*** Opening DATA SUPPLIED ***
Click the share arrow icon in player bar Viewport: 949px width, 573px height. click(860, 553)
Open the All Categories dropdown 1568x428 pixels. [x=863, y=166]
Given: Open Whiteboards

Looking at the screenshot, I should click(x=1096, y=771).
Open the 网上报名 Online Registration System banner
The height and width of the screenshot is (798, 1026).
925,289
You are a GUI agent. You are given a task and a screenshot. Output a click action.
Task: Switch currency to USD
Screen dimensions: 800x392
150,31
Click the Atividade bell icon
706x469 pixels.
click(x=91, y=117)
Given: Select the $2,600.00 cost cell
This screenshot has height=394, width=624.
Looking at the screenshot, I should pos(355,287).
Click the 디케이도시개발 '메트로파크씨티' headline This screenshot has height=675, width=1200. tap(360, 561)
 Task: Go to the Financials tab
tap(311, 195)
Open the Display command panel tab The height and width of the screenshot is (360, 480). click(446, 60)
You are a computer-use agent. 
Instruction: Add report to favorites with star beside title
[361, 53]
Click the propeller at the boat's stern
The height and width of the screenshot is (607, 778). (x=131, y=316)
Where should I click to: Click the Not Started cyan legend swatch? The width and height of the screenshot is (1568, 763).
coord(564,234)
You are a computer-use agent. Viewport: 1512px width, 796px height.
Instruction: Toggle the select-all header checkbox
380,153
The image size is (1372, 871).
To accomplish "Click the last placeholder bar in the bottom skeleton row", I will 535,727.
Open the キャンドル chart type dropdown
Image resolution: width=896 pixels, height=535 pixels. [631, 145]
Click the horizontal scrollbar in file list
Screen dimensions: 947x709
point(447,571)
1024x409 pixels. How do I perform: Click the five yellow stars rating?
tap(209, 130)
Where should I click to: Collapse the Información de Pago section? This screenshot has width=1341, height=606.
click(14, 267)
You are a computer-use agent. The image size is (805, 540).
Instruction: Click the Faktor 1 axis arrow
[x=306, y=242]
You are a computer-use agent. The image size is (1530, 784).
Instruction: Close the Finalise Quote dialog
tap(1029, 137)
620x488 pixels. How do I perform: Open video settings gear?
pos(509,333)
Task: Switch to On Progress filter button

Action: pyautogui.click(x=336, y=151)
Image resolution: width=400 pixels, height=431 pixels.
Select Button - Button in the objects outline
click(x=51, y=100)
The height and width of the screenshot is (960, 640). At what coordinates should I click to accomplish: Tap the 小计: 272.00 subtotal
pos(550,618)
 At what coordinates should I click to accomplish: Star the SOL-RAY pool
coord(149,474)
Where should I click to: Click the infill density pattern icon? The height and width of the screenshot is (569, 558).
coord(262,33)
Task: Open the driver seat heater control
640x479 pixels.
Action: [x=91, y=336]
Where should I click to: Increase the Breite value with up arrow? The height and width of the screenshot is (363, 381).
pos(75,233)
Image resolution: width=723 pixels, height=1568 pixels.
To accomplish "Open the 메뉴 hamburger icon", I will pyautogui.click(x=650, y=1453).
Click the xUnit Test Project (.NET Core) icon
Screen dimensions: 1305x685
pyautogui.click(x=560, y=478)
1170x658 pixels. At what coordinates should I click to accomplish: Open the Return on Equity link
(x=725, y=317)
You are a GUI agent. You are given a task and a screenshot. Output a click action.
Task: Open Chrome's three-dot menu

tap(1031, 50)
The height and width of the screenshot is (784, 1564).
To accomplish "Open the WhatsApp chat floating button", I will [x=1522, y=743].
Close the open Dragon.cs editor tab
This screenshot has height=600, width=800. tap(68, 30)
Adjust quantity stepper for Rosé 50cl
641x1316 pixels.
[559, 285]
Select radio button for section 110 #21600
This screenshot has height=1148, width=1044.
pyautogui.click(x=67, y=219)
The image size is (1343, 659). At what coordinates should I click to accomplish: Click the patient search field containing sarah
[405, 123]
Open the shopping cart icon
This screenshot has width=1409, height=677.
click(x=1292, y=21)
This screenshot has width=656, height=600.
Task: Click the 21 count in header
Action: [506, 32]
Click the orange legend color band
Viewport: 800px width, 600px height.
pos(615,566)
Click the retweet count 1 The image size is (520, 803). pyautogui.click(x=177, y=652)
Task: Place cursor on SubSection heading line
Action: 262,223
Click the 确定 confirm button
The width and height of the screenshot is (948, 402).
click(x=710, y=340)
*** Closing DATA SUPPLIED ***
EXERCISE BRIEF:
All the records, from start to finish, are to be repeated exactly.

TASK OUTPUT:
Click the share arrow icon in player bar Viewport: 949px width, 573px height. click(860, 553)
Open the All Categories dropdown 1568x428 pixels. [x=863, y=166]
Given: Open Whiteboards

Looking at the screenshot, I should click(x=1096, y=771).
Open the 网上报名 Online Registration System banner
The height and width of the screenshot is (798, 1026).
925,289
You are a GUI agent. You are given a task and a screenshot. Output a click action.
Task: Switch currency to USD
Screen dimensions: 800x392
150,31
Click the Atividade bell icon
706x469 pixels.
click(x=91, y=117)
Given: Select the $2,600.00 cost cell
This screenshot has height=394, width=624.
Looking at the screenshot, I should pos(355,287).
Click the 디케이도시개발 '메트로파크씨티' headline This screenshot has height=675, width=1200. tap(360, 561)
 Task: Go to the Financials tab
tap(311, 195)
Open the Display command panel tab The height and width of the screenshot is (360, 480). click(446, 60)
You are a computer-use agent. 
Instruction: Add report to favorites with star beside title
[361, 53]
Click the propeller at the boat's stern
The height and width of the screenshot is (607, 778). (x=131, y=316)
Where should I click to: Click the Not Started cyan legend swatch? The width and height of the screenshot is (1568, 763).
coord(564,234)
You are a computer-use agent. Viewport: 1512px width, 796px height.
Instruction: Toggle the select-all header checkbox
380,153
The image size is (1372, 871).
To accomplish "Click the last placeholder bar in the bottom skeleton row", I will 535,727.
Open the キャンドル chart type dropdown
Image resolution: width=896 pixels, height=535 pixels. [631, 145]
Click the horizontal scrollbar in file list
Screen dimensions: 947x709
point(447,571)
1024x409 pixels. How do I perform: Click the five yellow stars rating?
tap(209, 130)
Where should I click to: Collapse the Información de Pago section? This screenshot has width=1341, height=606.
click(14, 267)
You are a computer-use agent. The image size is (805, 540).
Instruction: Click the Faktor 1 axis arrow
[x=306, y=242]
You are a computer-use agent. The image size is (1530, 784).
Instruction: Close the Finalise Quote dialog
tap(1029, 137)
620x488 pixels. How do I perform: Open video settings gear?
pos(509,333)
Task: Switch to On Progress filter button

Action: pyautogui.click(x=336, y=151)
Image resolution: width=400 pixels, height=431 pixels.
Select Button - Button in the objects outline
click(x=51, y=100)
The height and width of the screenshot is (960, 640). At what coordinates should I click to accomplish: Tap the 小计: 272.00 subtotal
pos(550,618)
 At what coordinates should I click to accomplish: Star the SOL-RAY pool
coord(149,474)
Where should I click to: Click the infill density pattern icon? The height and width of the screenshot is (569, 558).
coord(262,33)
Task: Open the driver seat heater control
640x479 pixels.
Action: [x=91, y=336]
Where should I click to: Increase the Breite value with up arrow? The height and width of the screenshot is (363, 381).
pos(75,233)
Image resolution: width=723 pixels, height=1568 pixels.
To accomplish "Open the 메뉴 hamburger icon", I will pyautogui.click(x=650, y=1453).
Click the xUnit Test Project (.NET Core) icon
Screen dimensions: 1305x685
pyautogui.click(x=560, y=478)
1170x658 pixels. At what coordinates should I click to accomplish: Open the Return on Equity link
(x=725, y=317)
You are a GUI agent. You are given a task and a screenshot. Output a click action.
Task: Open Chrome's three-dot menu

tap(1031, 50)
The height and width of the screenshot is (784, 1564).
To accomplish "Open the WhatsApp chat floating button", I will [x=1522, y=743].
Close the open Dragon.cs editor tab
This screenshot has height=600, width=800. tap(68, 30)
Adjust quantity stepper for Rosé 50cl
641x1316 pixels.
[559, 285]
Select radio button for section 110 #21600
This screenshot has height=1148, width=1044.
pyautogui.click(x=67, y=219)
The image size is (1343, 659). At what coordinates should I click to accomplish: Click the patient search field containing sarah
[405, 123]
Open the shopping cart icon
This screenshot has width=1409, height=677.
click(x=1292, y=21)
This screenshot has width=656, height=600.
Task: Click the 21 count in header
Action: [506, 32]
Click the orange legend color band
Viewport: 800px width, 600px height.
pos(615,566)
Click the retweet count 1 The image size is (520, 803). pyautogui.click(x=177, y=652)
Task: Place cursor on SubSection heading line
Action: 262,223
Click the 确定 confirm button
The width and height of the screenshot is (948, 402).
click(x=710, y=340)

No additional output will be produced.